CRUNCH-614: Fix HFileUtils.writeToHFilesForIncrementalLoad slowed dramatically by copying KeyValue byte array. Contributed by Ben Roling.
diff --git a/crunch-hbase/src/main/java/org/apache/crunch/io/hbase/HFileUtils.java b/crunch-hbase/src/main/java/org/apache/crunch/io/hbase/HFileUtils.java
index 57fdffb..4cbe1c5 100644
--- a/crunch-hbase/src/main/java/org/apache/crunch/io/hbase/HFileUtils.java
+++ b/crunch-hbase/src/main/java/org/apache/crunch/io/hbase/HFileUtils.java
@@ -260,16 +260,15 @@
@Override
public int compare(byte[] left, int loffset, int llength, byte[] right, int roffset, int rlength) {
- // BytesWritable serialize length in first 4 bytes.

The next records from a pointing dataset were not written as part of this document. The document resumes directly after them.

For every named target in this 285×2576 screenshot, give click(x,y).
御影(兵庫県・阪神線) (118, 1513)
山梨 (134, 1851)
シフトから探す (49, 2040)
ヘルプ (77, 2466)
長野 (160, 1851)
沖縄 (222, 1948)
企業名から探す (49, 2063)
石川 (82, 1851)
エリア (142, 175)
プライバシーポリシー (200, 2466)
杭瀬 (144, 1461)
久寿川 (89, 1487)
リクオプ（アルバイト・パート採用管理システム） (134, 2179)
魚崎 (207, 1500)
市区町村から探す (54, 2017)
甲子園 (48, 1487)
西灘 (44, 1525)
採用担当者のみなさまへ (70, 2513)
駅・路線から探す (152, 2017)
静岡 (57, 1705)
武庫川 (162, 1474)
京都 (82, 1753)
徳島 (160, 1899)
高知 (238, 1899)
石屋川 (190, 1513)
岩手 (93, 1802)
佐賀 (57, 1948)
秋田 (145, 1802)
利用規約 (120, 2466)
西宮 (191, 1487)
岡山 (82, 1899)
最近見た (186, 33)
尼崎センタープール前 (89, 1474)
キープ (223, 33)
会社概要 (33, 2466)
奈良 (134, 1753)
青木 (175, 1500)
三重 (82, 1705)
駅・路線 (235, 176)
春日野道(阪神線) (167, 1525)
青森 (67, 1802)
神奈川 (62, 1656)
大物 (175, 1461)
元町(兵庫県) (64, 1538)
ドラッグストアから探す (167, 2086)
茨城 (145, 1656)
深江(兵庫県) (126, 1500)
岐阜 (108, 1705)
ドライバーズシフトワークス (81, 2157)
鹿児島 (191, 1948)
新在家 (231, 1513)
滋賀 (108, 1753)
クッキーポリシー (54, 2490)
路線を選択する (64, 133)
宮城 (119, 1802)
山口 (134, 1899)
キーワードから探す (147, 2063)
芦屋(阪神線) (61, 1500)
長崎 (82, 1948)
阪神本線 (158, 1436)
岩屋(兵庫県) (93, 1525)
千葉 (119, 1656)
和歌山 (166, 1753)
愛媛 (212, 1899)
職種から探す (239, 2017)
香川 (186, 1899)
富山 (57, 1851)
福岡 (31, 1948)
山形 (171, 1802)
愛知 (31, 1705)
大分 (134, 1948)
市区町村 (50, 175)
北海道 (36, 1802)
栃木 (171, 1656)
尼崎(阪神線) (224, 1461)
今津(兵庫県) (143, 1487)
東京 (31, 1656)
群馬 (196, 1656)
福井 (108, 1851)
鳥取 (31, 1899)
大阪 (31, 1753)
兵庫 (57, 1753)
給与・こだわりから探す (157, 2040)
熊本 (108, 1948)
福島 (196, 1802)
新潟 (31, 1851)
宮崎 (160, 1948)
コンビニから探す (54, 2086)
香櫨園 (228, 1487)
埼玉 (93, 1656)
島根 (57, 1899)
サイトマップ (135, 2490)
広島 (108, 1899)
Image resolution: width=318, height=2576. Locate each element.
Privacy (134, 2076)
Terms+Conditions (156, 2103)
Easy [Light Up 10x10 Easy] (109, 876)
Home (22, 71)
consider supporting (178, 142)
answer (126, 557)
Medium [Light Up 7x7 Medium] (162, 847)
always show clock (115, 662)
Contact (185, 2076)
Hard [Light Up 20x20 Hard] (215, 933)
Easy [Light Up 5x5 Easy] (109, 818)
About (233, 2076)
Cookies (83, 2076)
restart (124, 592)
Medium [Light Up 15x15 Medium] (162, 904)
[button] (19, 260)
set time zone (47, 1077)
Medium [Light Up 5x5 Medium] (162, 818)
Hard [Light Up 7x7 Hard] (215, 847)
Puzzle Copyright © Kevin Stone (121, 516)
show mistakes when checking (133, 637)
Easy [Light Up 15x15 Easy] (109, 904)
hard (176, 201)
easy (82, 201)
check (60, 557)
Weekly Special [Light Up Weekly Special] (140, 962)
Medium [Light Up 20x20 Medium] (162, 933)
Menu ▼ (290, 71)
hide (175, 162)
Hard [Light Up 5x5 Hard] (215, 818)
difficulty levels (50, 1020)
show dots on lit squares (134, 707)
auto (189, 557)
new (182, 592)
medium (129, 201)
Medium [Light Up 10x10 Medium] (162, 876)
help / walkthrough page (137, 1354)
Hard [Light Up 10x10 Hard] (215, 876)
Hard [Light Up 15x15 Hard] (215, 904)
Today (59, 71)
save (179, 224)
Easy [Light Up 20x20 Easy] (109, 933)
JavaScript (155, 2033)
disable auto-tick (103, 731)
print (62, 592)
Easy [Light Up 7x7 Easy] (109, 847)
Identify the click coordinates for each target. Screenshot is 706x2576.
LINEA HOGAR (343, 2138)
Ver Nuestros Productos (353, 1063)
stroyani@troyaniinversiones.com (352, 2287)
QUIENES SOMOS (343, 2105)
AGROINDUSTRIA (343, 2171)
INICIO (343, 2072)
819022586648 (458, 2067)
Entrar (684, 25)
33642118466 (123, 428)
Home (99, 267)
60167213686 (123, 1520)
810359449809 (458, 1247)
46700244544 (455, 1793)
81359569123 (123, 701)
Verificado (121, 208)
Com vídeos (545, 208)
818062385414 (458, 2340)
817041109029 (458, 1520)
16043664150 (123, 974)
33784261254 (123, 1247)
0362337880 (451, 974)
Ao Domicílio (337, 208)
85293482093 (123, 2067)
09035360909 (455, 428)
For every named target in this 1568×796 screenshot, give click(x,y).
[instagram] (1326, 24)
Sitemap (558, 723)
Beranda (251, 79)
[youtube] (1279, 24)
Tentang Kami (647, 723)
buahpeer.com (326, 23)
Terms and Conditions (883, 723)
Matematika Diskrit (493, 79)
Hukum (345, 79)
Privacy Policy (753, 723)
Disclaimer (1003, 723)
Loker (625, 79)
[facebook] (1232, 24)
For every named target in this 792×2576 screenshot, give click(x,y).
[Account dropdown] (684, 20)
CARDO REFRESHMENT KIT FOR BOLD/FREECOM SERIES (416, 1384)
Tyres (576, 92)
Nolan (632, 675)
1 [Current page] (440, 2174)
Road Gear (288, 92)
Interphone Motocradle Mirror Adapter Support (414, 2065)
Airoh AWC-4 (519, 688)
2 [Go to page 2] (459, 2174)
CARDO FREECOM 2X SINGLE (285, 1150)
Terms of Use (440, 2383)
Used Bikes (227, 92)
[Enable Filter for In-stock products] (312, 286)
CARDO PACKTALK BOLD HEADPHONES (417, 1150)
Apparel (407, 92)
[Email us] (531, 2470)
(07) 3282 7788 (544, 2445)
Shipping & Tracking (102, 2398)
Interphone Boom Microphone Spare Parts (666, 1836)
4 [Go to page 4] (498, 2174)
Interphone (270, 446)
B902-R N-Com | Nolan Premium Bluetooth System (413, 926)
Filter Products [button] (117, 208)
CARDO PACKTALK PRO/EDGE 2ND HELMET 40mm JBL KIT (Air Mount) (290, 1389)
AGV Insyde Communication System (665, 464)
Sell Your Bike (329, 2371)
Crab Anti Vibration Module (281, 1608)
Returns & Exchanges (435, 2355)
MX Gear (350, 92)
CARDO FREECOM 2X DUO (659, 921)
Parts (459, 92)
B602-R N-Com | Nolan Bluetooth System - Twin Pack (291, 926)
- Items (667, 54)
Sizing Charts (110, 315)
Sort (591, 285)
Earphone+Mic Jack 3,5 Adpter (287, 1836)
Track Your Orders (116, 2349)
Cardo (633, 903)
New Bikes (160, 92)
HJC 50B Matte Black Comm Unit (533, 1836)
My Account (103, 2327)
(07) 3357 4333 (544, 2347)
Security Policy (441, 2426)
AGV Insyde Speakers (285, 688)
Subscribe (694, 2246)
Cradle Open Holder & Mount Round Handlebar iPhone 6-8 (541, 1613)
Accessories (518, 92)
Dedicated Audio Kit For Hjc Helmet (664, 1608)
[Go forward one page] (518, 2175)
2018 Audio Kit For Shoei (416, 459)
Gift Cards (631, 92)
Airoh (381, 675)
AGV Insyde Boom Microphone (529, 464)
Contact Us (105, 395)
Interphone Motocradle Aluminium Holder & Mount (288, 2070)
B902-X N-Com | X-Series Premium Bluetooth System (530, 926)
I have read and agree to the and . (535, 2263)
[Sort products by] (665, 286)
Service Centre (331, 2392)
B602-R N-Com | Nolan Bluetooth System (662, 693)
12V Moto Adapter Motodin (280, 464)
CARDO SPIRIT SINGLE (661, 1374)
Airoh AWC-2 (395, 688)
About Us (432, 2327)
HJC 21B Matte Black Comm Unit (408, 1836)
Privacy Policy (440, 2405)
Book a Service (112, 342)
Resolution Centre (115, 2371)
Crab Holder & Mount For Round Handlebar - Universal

- // We simply ignore it here, because KeyValue has its own size serialized.
- if (llength < 4) {
+ // BytesWritable and KeyValue each serialize 4 bytes to indicate length
+ if (llength < 8) {
throw new AssertionError("Too small llength: " + llength);
}
- if (rlength < 4) {
+ if (rlength < 8) {
throw new AssertionError("Too small rlength: " + rlength);
}
- Cell leftKey = HBaseTypes.bytesToKeyValue(left, loffset + 4, llength - 4);
- Cell rightKey = HBaseTypes.bytesToKeyValue(right, roffset + 4, rlength - 4);
+ Cell leftKey = new KeyValue(left, loffset + 8, llength - 8);
+ Cell rightKey = new KeyValue(right, roffset + 8, rlength - 8);
byte[] lRow = leftKey.getRow();
byte[] rRow = rightKey.getRow();
@@ -284,8 +283,8 @@
@Override
public int compare(BytesWritable left, BytesWritable right) {
return KeyValue.COMPARATOR.compare(
- HBaseTypes.bytesToKeyValue(left),
- HBaseTypes.bytesToKeyValue(right));
+ new KeyValue(left.getBytes(), 4, left.getLength() - 4),
+ new KeyValue(right.getBytes(), 4, right.getLength() - 4));
}
}